We’ve just returned to our home in the UK after two years living in South Africa. While we were away we rented our house out to tenants, strangers who occupied our space and now feel like ghosts or shadows. We never met them but we still feel their presence in the child’s scribbles on the wall. It’s time to erase them completely and reclaim our property.
So we are painting my daughter’s room. For too long she hasn’t really had a room of her own. We have been in rented accommodation, she has slept in spaces designed and decorated by other people. Now we are settling down and she’s decided she wants to stamp her personality on her surroundings as quickly as possible. Two days ago we went to the paint store and she chose the color, rejecting anything too light or too purple or too not-exactly-what-she-wanted. She’s been planning this for a while.

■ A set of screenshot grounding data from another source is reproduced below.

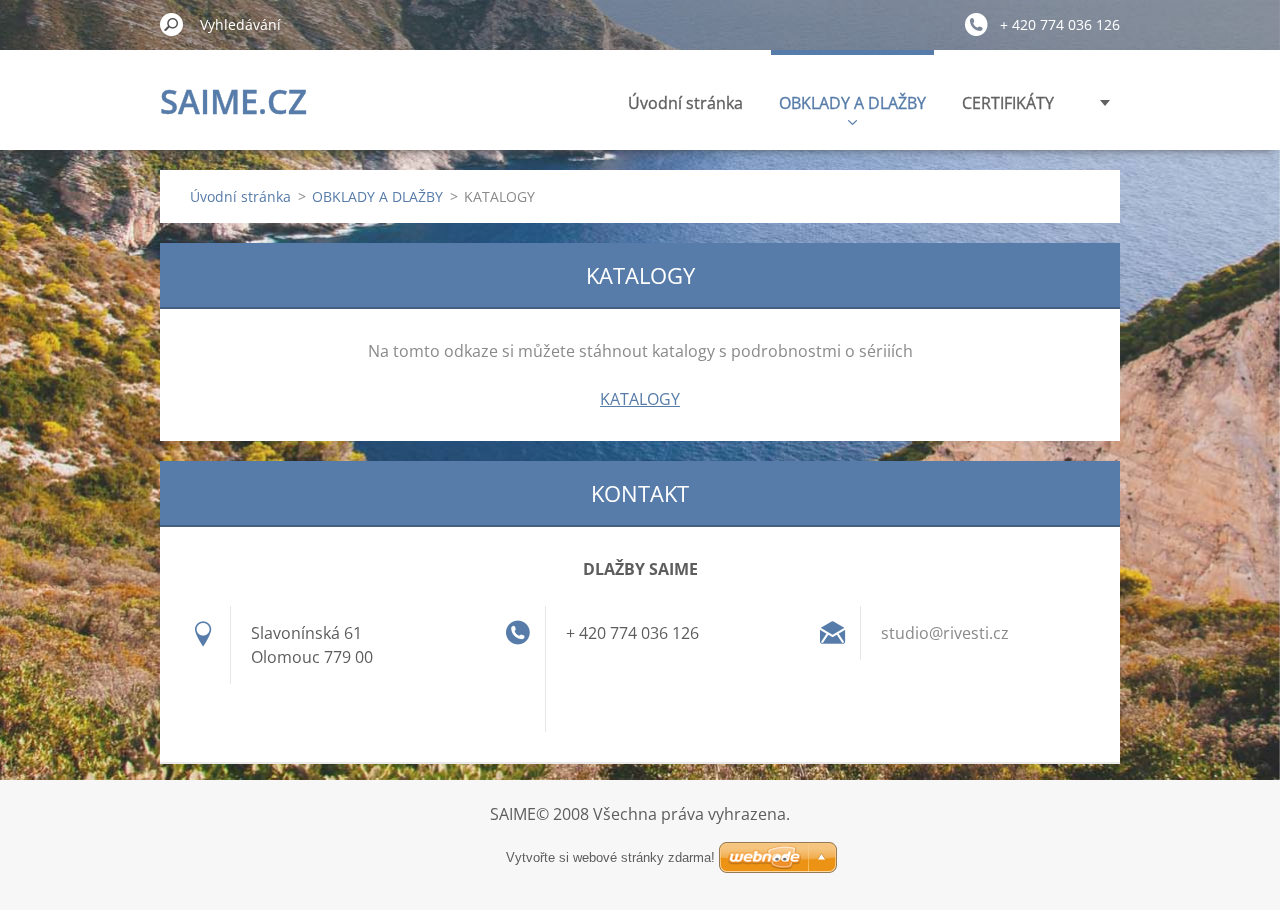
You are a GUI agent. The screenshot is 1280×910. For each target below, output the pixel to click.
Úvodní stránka (685, 103)
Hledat (172, 24)
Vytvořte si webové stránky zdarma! (610, 857)
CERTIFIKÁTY (1008, 103)
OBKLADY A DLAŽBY (852, 103)
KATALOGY (640, 399)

We pick up our brushes – she the smaller one, me the grown-up sized one – and dip them in the pots. I watch her progress. I try not to interfere. I can see it won’t look flawless when it dries but I reflect on what she said.
All around us we are sold perfection as the standard we all need to reach. In magazines, on television, on Facebook pages, Instagram – everywhere you look we are all trying to reach something unobtainable. Whether it’s the “perfect” beach-ready body, the beautiful family on their incredible holiday, or the exquisitely decorated room in an interiors magazine, we are continuously bombarded with images of what our lives should look like. What we are being told we should be aspiring to. What the marketers want us to think is normal so that we keep spending money to reach.
But why does it matter if my thighs are dimpled with cellulite, if our holiday pics show that it rained six days out of seven or yes, if the paint on our walls are not perfectly even? We could have paid someone else to do this work for us, like an interior decorator with the skills to make the house look ready for a magazine shoot. We could have, but we decided to do it ourselves.
Part of that, as I realized, is letting go of that need for perfection and realizing that there is more to life than smoothly painted walls. Like having a little girl who is proud of the fact that she has painted her own room.
I am writing this still with paint on my hands and half a wall yet to paint. I now have to go and set up the ladder so I can reach the higher parts – the part of the job that I’m dreading as I know I will end up with paint drippings all down my clothes and probably on the floor as well.
Yet in the end does it matter? Perhaps some drops of paint on my clothes will serve as a good reminder to me, just as the uneven paint will remind my daughter through the years ahead as she sleeps in her green-blue room, that there is a lot more to life than perfection. The fact that she did it herself and was proud of her handiwork is a lot more important to her and to me than beautiful walls.